### [PROBLEM DETAILS]
Show every line of the records below that contains the word "screenshot".
───── MATERIAL PROVIDED
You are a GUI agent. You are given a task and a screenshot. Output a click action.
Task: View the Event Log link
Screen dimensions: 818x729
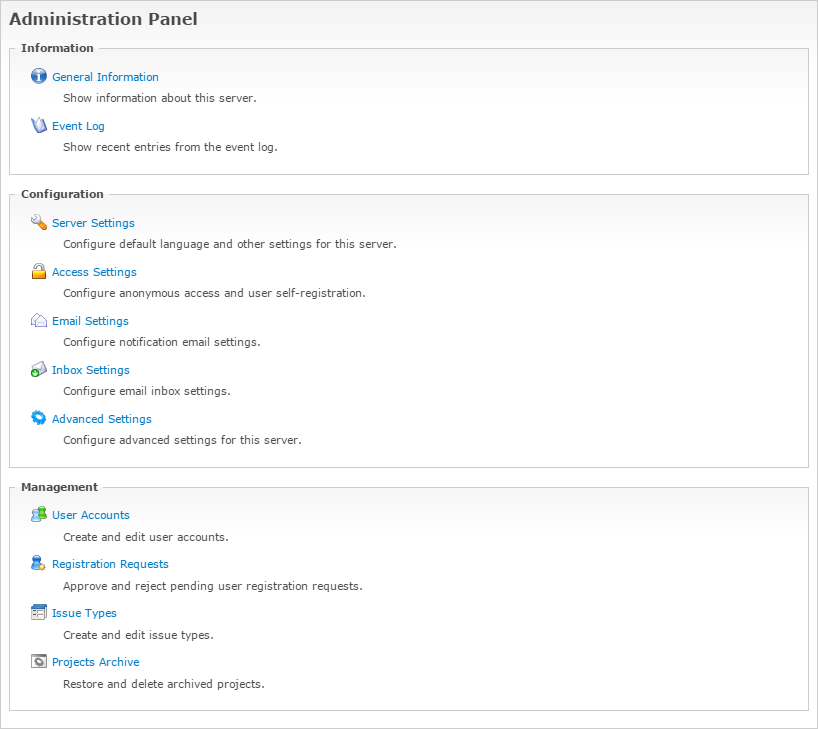(78, 126)
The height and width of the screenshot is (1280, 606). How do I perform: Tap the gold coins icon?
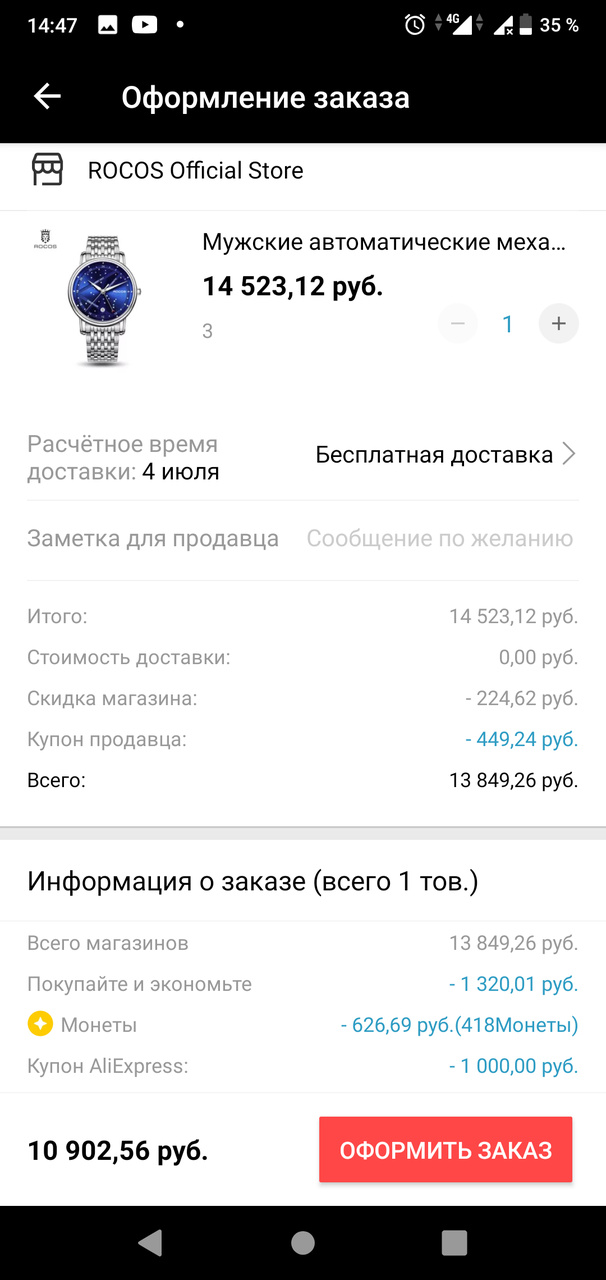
──────────
### [EXPECTED ANSWER]
You are a GUI agent. You are given a task and a screenshot. Output a click action.
The height and width of the screenshot is (1280, 606). How do I perform: Tap the gold coins icon?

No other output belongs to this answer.